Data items

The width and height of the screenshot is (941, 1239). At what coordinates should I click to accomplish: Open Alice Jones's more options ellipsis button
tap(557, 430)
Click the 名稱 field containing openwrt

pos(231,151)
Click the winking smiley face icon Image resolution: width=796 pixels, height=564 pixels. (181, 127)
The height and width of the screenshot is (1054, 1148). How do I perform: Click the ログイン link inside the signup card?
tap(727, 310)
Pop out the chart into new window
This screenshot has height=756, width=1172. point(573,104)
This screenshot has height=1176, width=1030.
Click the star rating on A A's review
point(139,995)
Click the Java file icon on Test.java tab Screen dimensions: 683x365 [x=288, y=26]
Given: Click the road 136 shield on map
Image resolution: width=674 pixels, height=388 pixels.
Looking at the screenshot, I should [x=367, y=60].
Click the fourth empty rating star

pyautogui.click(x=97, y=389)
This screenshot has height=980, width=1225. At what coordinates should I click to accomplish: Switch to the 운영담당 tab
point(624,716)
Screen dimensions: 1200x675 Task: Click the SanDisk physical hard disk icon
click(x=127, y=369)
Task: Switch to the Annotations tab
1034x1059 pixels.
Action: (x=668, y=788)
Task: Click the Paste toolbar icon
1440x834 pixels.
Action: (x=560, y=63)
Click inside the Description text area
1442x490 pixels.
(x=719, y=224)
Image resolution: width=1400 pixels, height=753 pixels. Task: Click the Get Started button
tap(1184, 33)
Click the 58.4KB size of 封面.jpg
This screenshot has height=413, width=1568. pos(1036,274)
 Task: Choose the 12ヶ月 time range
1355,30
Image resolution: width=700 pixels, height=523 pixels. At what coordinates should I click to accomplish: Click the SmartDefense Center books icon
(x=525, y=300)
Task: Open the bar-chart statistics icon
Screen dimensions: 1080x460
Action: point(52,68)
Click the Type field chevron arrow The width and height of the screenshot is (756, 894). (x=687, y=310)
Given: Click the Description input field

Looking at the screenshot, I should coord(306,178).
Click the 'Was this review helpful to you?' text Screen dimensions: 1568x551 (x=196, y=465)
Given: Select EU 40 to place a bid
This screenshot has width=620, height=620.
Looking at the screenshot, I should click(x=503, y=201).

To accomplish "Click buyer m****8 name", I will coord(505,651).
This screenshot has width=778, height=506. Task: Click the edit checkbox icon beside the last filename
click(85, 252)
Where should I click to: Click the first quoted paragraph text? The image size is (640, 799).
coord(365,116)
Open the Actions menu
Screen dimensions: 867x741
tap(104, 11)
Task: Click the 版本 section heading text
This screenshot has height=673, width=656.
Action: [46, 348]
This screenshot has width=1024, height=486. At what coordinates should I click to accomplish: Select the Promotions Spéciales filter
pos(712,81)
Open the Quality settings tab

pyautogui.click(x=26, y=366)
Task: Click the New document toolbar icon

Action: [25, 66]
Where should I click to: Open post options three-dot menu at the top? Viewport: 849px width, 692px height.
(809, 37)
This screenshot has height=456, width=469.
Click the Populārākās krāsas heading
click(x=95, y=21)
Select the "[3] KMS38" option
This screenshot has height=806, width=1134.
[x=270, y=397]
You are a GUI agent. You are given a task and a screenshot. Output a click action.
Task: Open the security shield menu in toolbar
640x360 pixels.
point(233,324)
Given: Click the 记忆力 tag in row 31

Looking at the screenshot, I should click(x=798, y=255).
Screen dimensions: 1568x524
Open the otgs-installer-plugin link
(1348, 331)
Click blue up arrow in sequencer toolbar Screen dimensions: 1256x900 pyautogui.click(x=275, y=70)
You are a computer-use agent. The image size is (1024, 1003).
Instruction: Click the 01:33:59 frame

What is expected: Repeat, without change, each line of the data above from the one that contains "Task: Click the 版本 section heading text" through the final line, counting both.

Result of this task:
Task: Click the 版本 section heading text
This screenshot has height=673, width=656.
Action: [46, 348]
This screenshot has width=1024, height=486. At what coordinates should I click to accomplish: Select the Promotions Spéciales filter
pos(712,81)
Open the Quality settings tab

pyautogui.click(x=26, y=366)
Task: Click the New document toolbar icon

Action: [25, 66]
Where should I click to: Open post options three-dot menu at the top? Viewport: 849px width, 692px height.
(809, 37)
This screenshot has height=456, width=469.
Click the Populārākās krāsas heading
click(x=95, y=21)
Select the "[3] KMS38" option
This screenshot has height=806, width=1134.
[x=270, y=397]
You are a GUI agent. You are given a task and a screenshot. Output a click action.
Task: Open the security shield menu in toolbar
640x360 pixels.
point(233,324)
Given: Click the 记忆力 tag in row 31

Looking at the screenshot, I should click(x=798, y=255).
Screen dimensions: 1568x524
Open the otgs-installer-plugin link
(1348, 331)
Click blue up arrow in sequencer toolbar Screen dimensions: 1256x900 pyautogui.click(x=275, y=70)
You are a computer-use agent. The image size is (1024, 1003).
Instruction: Click the 01:33:59 frame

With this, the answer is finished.